Yes, you will have to accept the past of a man and put up with the fact that he had a past and from this past, there are consequences that directly affect your life. It’s a shame, it’s annoying, but there’s nothing you can do about it. Or can you do it? You can always leave and find another man, without children. There are a lot of them in the world.

But if you want to stay, the main thing here is to clearly set the boundaries. You are getting married and in a relationship with a man, not with his ex-wife, and her worries and rage should not concern you.

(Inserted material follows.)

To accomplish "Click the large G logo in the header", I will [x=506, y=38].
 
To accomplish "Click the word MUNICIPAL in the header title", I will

How not to become an evil stepmother

Not becoming an evil stepmother is a complex and complex process, and sometimes it is even impossible because you cannot be forced to be nice. But “patience and work will grind everything,” so be patient and willing to figure it out.

Here are some rules:

  • Find “friends in misfortune”: they will understand you best and give more useful advice.
  • Do not offend the mother of the child: for the child, the mother will still be the best, love for the mother is unquestioning.
  • Do not impose yourself and behave without fanaticism.
  • Be calm: the child may try to kick and provoke, do not fall for them.
  • Do not set ultimatums: you do not need to put a man in front of a choice that she herself would not want to face.
  • Temperance: Be moderately kind and moderately strict, act fairly, not impulsively.
  • Personal space is inviolable: you, your husband and your child should always have personal space. The child should feel that in your house he has his own space and things, toys.
  • Be together: organize joint walks, entertainment and activities. The child must understand that he did not lose the attention and care of his father, but received them also from your side.
  • Do not buy a child: do not shower him with gifts and all sorts of goodies – this will not lead to anything good.
  • Do not try to replace your mother, outshine her and become a better person. In most cases, this will not work, since a mother for a child is the closest and dearest person.
  • Don’t call them your kids unless they start calling you mom. So you will only spoil everything and the children will think that you are trying to replace their own mother.
  • Don’t let me do whatever. Sometimes stepmothers disengage from someone else’s child, thinking that they cannot forbid him to do something, and then it may not end very well. Try to become an authority and role model for children, and then they themselves will go to you for advice.

And, of course, try to be really, really nice to the child from your first marriage. Sincerity and kindness never hurt.